# IPhone Backup



## Harden1313 (May 28, 2013)

My wife used my computer to delete her texts but it made a backup. Can I view the texts somehow without having an iphone?


----------



## Squeakr (May 1, 2013)

If you have the backup and the texts weren't deleted prior to the backup being taken and the system writing over them on within the file structure, then yes you can retrieve them from the backup.

You can try iPhone analyzer (it is on sourceforge and free) or iScavenge (the free trial will revel those too). I have both and they work well (there are others as well).


----------



## StillSearching (Feb 8, 2013)

It's not easy but look at this.http://eenadu.net/specialpages/e-eenadu/08e-kaburlu.pdf


----------



## KanDo (Jun 15, 2011)

Yes

Iphone backupextractor works well.


----------



## LetDownNTX (Oct 4, 2012)

You likely wont get them all but you might get enough to make some sense of things. Be prepared for what you read cause its probably not going to be pretty!

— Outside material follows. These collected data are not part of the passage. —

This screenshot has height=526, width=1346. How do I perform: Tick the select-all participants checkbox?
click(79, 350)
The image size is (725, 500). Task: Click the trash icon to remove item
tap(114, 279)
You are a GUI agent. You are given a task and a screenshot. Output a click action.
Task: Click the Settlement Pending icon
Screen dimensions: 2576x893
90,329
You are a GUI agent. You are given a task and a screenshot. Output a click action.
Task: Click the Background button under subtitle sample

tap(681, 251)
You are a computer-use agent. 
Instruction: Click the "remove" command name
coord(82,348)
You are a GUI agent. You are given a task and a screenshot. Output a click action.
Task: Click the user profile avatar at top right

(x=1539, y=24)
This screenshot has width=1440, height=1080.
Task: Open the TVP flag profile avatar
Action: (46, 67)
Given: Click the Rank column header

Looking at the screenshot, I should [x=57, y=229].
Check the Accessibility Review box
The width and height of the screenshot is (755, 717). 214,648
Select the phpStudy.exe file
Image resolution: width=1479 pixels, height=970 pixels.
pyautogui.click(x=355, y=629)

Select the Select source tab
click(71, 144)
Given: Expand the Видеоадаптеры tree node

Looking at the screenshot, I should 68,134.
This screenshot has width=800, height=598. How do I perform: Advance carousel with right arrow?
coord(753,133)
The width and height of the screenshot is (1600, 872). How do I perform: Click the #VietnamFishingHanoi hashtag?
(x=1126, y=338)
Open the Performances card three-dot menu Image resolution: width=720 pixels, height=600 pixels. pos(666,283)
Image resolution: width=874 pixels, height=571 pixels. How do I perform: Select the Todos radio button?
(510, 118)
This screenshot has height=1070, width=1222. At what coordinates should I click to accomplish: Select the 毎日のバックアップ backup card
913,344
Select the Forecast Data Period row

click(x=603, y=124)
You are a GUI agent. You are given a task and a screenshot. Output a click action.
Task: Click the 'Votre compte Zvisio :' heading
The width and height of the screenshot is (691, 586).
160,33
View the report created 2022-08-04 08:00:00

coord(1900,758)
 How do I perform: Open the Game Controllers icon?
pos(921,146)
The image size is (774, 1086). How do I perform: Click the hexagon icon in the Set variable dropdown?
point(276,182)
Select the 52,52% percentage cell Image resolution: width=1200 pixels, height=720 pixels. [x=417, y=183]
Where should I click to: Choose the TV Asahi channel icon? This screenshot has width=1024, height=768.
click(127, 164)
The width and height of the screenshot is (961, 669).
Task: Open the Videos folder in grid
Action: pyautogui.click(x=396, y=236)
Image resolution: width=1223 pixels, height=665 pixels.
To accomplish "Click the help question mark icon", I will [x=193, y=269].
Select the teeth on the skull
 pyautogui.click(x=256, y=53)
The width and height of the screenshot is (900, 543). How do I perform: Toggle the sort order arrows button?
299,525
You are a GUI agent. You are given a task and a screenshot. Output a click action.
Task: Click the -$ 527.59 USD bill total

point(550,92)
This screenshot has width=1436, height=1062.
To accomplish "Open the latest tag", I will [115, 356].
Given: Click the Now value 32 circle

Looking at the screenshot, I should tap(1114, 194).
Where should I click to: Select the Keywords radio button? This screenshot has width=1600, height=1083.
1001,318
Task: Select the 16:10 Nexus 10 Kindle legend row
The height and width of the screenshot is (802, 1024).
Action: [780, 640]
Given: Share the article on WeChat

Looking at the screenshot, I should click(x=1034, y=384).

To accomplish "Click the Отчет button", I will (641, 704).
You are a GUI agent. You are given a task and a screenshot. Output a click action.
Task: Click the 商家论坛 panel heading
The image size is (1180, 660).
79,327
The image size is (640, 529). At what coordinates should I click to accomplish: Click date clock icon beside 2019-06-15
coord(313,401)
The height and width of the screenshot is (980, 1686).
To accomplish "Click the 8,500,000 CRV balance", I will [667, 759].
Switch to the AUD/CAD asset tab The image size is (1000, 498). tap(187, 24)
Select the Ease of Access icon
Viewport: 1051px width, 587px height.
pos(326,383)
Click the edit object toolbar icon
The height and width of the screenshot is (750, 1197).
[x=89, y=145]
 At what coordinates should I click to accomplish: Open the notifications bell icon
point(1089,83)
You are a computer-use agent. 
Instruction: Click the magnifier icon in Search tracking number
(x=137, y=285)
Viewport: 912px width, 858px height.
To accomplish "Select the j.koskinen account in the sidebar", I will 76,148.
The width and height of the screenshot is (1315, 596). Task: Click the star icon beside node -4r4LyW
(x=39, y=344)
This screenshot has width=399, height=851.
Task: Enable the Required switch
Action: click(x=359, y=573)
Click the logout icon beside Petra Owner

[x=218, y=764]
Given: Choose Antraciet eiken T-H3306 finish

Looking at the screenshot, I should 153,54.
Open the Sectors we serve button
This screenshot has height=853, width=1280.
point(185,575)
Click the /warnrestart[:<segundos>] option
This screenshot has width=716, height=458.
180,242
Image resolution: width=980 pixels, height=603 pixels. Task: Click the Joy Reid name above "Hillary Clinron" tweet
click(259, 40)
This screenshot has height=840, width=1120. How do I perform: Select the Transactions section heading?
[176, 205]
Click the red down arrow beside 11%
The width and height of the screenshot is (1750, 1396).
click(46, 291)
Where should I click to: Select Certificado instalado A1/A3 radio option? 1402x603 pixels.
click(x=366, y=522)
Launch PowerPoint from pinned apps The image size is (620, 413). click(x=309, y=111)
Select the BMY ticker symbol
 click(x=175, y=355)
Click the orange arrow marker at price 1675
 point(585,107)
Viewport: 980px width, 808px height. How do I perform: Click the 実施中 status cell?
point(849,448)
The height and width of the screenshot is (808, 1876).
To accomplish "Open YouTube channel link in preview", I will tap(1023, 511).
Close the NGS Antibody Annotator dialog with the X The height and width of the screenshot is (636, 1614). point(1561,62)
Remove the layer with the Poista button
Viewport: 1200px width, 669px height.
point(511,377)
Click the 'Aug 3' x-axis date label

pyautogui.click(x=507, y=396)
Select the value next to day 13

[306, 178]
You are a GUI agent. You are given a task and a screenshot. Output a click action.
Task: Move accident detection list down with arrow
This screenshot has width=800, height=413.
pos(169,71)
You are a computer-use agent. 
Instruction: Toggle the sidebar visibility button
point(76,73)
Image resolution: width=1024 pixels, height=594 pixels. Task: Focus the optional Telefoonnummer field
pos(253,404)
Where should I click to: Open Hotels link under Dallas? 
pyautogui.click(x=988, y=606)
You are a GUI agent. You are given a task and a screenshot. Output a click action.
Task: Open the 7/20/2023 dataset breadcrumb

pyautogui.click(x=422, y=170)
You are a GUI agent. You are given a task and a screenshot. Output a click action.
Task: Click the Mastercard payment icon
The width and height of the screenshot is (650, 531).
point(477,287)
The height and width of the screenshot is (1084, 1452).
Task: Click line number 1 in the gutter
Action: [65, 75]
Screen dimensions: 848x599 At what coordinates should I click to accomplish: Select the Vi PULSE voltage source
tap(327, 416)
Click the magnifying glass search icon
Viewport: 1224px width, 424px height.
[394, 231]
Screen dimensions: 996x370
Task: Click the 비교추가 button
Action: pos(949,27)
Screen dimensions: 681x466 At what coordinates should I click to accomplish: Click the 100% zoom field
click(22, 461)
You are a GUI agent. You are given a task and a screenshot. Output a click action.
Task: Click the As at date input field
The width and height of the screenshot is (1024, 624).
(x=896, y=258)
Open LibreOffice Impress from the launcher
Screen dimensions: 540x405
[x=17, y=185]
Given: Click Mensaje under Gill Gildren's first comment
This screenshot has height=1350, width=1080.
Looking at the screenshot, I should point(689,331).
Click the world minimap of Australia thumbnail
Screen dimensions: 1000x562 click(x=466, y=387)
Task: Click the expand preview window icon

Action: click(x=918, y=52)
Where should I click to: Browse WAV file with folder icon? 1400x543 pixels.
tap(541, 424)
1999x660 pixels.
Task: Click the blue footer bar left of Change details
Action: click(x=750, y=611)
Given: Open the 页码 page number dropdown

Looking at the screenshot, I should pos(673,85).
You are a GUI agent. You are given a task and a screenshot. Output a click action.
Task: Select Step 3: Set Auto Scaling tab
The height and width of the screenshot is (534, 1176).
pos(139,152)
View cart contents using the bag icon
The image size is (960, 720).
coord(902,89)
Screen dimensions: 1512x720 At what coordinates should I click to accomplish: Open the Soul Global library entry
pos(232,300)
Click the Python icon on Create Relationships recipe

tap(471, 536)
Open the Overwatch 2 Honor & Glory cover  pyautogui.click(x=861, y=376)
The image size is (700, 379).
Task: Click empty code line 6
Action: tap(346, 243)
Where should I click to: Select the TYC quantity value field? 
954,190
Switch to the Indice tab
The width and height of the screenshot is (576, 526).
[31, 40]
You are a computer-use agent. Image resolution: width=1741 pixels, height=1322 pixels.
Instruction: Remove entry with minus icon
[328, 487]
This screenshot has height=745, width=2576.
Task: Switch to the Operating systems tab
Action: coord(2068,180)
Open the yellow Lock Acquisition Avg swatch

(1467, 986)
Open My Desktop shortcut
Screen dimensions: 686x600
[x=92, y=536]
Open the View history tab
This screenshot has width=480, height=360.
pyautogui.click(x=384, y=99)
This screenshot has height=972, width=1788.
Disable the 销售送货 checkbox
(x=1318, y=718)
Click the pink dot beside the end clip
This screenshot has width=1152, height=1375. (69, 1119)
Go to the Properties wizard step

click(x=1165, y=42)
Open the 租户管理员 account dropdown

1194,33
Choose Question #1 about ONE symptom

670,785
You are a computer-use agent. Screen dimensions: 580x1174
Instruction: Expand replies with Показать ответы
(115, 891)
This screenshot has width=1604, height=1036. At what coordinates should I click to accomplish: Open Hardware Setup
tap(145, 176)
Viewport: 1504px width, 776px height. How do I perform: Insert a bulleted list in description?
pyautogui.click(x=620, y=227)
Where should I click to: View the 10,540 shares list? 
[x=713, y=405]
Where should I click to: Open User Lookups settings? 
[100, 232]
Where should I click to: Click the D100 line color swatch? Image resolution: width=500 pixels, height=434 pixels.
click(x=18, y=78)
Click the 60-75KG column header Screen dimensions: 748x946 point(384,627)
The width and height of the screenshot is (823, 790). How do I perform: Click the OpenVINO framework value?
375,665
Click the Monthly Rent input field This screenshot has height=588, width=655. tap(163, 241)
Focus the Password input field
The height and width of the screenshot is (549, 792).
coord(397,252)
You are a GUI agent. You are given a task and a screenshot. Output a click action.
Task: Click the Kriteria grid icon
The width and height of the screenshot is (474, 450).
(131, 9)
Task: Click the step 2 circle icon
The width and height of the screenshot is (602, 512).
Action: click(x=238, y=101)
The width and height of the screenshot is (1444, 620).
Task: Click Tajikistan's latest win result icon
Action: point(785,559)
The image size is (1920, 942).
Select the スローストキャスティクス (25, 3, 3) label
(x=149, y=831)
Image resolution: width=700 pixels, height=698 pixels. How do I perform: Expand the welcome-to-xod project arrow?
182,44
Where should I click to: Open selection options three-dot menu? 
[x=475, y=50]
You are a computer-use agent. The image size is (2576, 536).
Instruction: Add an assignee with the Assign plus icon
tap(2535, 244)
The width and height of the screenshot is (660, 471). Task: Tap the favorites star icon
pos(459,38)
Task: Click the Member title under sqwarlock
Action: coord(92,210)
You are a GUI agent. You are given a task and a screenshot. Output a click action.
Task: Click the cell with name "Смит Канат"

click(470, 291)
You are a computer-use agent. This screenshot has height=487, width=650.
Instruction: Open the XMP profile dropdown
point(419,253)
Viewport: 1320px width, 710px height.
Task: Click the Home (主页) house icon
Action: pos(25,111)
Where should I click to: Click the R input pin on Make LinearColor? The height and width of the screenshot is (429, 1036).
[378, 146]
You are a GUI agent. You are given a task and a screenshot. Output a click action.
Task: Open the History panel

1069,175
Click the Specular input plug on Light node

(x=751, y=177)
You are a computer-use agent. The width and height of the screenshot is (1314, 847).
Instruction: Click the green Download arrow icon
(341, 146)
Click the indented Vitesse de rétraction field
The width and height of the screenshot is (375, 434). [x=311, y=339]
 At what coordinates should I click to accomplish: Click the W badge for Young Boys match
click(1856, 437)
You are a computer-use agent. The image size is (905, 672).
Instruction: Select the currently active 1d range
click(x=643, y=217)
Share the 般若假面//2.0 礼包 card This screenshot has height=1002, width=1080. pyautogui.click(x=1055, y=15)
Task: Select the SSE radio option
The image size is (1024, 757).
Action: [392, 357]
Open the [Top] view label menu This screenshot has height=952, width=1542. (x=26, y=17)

I was able to get a few texts with no recipient name and very random dates but it was enough to know my WH was telling another woman he loved her!


----------



## Married0803 (May 20, 2013)

Once these programs are downloaded are they easily visible to other users who use the computer?


----------



## Chris989 (Jul 3, 2012)

Married0803 said:


> Once these programs are downloaded are they easily visible to other users who use the computer?


If you are on the same user account then it is possible they can see them.

You could delete the start menu shortcuts, or even rename them to something else (maybe "YOU CHEATING BSTRD" or some such).

If you need more help, post back.


----------



## Harden1313 (May 28, 2013)

i wish there was a better way. Those programs only dig up fragments and they are in no semblance of chronological order. With the fragments you can't even tell for sure who sent it and each is repeated so many times you have to go through thousands and thousands of entries and try to piece it together. More confusing than helpful. i wish I could just isolate the full texts between them and read it in order.


----------



## Squeakr (May 1, 2013)

Unfortunately it is what it is. At least we have these little programs. The problem is that they are tools and not meant to be plug-n-play like the rest of the world is used to (especially the iPhone crowd, no offense to other iPhone users as I am one, but this is part of the reason that most iPhones are not jailbroken even with the automated jail breakers). For those that deal with forensics or computer code on a daily basis it is a very helpful tool and lots can be revealed, but for those that are not familiar with this it can be daunting and overwhelming.


----------



## KanDo (Jun 15, 2011)

Harden1313 said:


> i wish there was a better way. Those programs only dig up fragments and they are in no semblance of chronological order. With the fragments you can't even tell for sure who sent it and each is repeated so many times you have to go through thousands and thousands of entries and try to piece it together. More confusing than helpful. i wish I could just isolate the full texts between them and read it in order.


Harden,

Backup extractor reassembles complete conversations with contact info. It will even retrieve voice-mails that have been deleted if they are not overwritten. Check it out. I used it in my my detective mode.


----------



## Harden1313 (May 28, 2013)

KanDo said:


> Harden,
> 
> Backup extractor reassembles complete conversations with contact info. It will even retrieve voice-mails that have been deleted if they are not overwritten. Check it out. I used it in my my detective mode.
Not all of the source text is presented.